Provided data:
* begin *

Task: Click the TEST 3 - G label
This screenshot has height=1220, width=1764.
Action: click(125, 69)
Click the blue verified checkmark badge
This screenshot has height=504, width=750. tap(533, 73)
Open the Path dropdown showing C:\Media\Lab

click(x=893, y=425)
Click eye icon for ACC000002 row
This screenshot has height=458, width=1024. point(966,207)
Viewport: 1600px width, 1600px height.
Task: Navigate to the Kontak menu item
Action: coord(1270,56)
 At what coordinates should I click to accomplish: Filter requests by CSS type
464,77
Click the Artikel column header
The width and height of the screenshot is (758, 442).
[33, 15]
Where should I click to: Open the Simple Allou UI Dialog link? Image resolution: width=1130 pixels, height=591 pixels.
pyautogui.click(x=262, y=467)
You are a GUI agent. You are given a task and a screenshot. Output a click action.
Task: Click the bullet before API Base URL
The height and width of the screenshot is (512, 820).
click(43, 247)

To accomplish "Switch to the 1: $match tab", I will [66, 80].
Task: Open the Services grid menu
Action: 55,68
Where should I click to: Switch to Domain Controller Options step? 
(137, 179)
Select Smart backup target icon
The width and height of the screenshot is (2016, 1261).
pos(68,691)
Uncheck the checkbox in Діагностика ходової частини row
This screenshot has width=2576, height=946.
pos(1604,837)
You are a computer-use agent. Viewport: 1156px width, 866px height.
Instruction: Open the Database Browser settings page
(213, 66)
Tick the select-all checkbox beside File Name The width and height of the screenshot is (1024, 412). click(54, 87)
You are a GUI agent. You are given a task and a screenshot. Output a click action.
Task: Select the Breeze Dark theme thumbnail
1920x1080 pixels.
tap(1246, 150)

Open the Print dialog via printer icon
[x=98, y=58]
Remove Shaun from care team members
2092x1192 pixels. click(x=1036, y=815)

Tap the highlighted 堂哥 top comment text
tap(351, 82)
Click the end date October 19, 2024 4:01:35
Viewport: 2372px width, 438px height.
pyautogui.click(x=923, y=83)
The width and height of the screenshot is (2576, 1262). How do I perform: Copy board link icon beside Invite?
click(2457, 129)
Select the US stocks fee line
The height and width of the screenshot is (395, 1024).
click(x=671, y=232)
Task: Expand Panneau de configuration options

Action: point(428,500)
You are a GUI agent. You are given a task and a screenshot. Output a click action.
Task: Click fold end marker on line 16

* end *

What you will do:
Rewrite all the material above, swapping "checkbox" for "check box" everywhere it appears and leaving every other word unchanged.

The answer:
Task: Click the TEST 3 - G label
This screenshot has height=1220, width=1764.
Action: click(125, 69)
Click the blue verified checkmark badge
This screenshot has height=504, width=750. tap(533, 73)
Open the Path dropdown showing C:\Media\Lab

click(x=893, y=425)
Click eye icon for ACC000002 row
This screenshot has height=458, width=1024. point(966,207)
Viewport: 1600px width, 1600px height.
Task: Navigate to the Kontak menu item
Action: coord(1270,56)
 At what coordinates should I click to accomplish: Filter requests by CSS type
464,77
Click the Artikel column header
The width and height of the screenshot is (758, 442).
[33, 15]
Where should I click to: Open the Simple Allou UI Dialog link? Image resolution: width=1130 pixels, height=591 pixels.
pyautogui.click(x=262, y=467)
You are a GUI agent. You are given a task and a screenshot. Output a click action.
Task: Click the bullet before API Base URL
The height and width of the screenshot is (512, 820).
click(43, 247)

To accomplish "Switch to the 1: $match tab", I will [66, 80].
Task: Open the Services grid menu
Action: 55,68
Where should I click to: Switch to Domain Controller Options step? 
(137, 179)
Select Smart backup target icon
The width and height of the screenshot is (2016, 1261).
pos(68,691)
Uncheck the check box in Діагностика ходової частини row
This screenshot has width=2576, height=946.
pos(1604,837)
You are a computer-use agent. Viewport: 1156px width, 866px height.
Instruction: Open the Database Browser settings page
(213, 66)
Tick the select-all check box beside File Name The width and height of the screenshot is (1024, 412). click(54, 87)
You are a GUI agent. You are given a task and a screenshot. Output a click action.
Task: Select the Breeze Dark theme thumbnail
1920x1080 pixels.
tap(1246, 150)

Open the Print dialog via printer icon
[x=98, y=58]
Remove Shaun from care team members
2092x1192 pixels. click(x=1036, y=815)

Tap the highlighted 堂哥 top comment text
tap(351, 82)
Click the end date October 19, 2024 4:01:35
Viewport: 2372px width, 438px height.
pyautogui.click(x=923, y=83)
The width and height of the screenshot is (2576, 1262). How do I perform: Copy board link icon beside Invite?
click(2457, 129)
Select the US stocks fee line
The height and width of the screenshot is (395, 1024).
click(x=671, y=232)
Task: Expand Panneau de configuration options

Action: point(428,500)
You are a GUI agent. You are given a task and a screenshot. Output a click action.
Task: Click fold end marker on line 16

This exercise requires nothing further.